I would like you to output every record below exactly, apart from the pictures.

[Collected data]
□ □ □ □ □

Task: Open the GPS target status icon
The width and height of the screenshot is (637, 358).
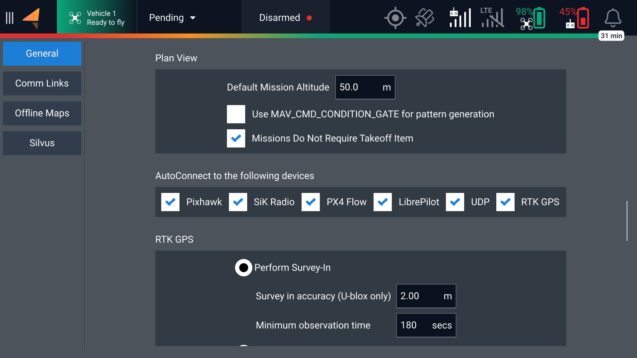Action: 395,18
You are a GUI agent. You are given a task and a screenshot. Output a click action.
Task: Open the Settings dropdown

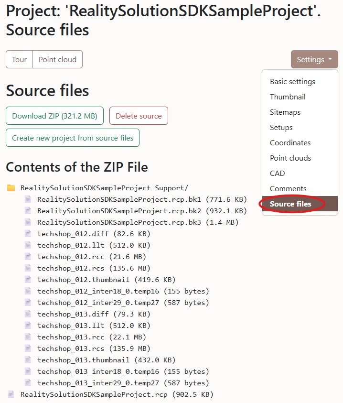pyautogui.click(x=314, y=60)
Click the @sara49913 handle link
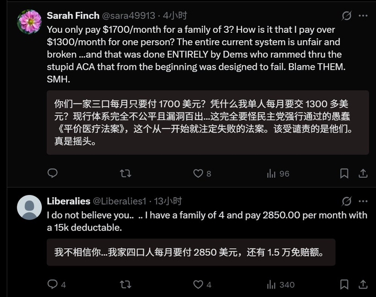The image size is (376, 297). [130, 16]
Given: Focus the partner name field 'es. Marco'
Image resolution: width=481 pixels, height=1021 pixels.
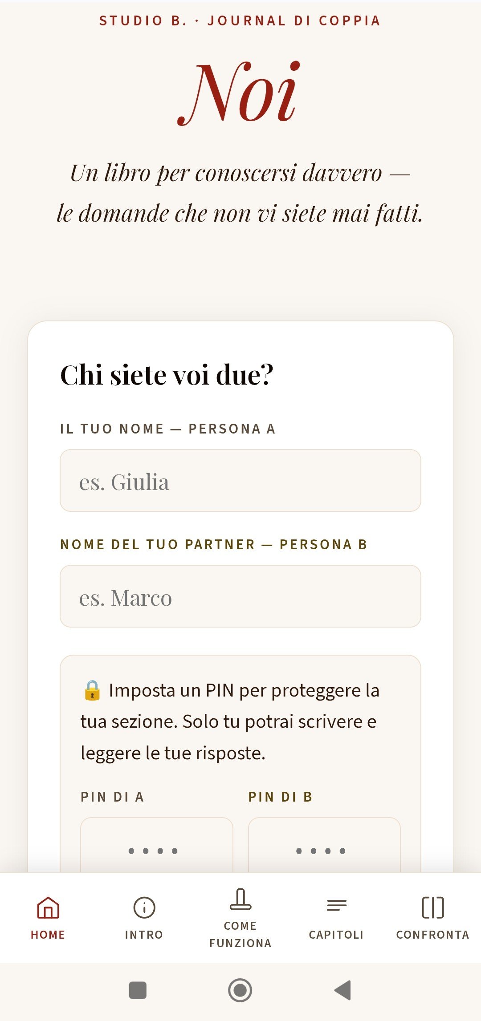Looking at the screenshot, I should pyautogui.click(x=241, y=596).
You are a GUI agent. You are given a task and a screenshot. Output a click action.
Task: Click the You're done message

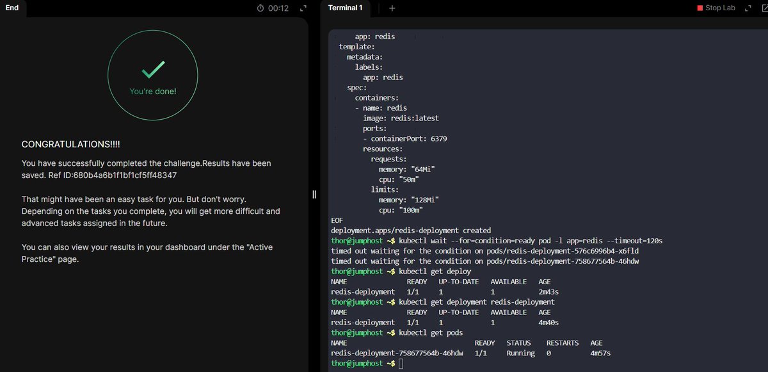click(152, 90)
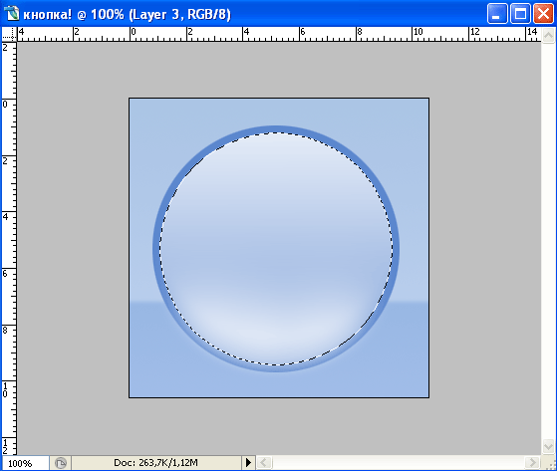Viewport: 557px width, 471px height.
Task: Click inside the selected circle on the canvas
Action: pos(276,249)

□ □ □ □ □

> [Result of this task]:
Task: Open the GPS target status icon
The width and height of the screenshot is (637, 358).
Action: 395,18
You are a GUI agent. You are given a task and a screenshot. Output a click action.
Task: Open the Settings dropdown

pyautogui.click(x=314, y=60)
Click the @sara49913 handle link
The image size is (376, 297). [130, 16]
Given: Focus the partner name field 'es. Marco'
Image resolution: width=481 pixels, height=1021 pixels.
Looking at the screenshot, I should pyautogui.click(x=241, y=596).
You are a GUI agent. You are given a task and a screenshot. Output a click action.
Task: Click the You're done message

click(152, 90)
Viewport: 557px width, 471px height.
Task: Click inside the selected circle on the canvas
Action: pos(276,249)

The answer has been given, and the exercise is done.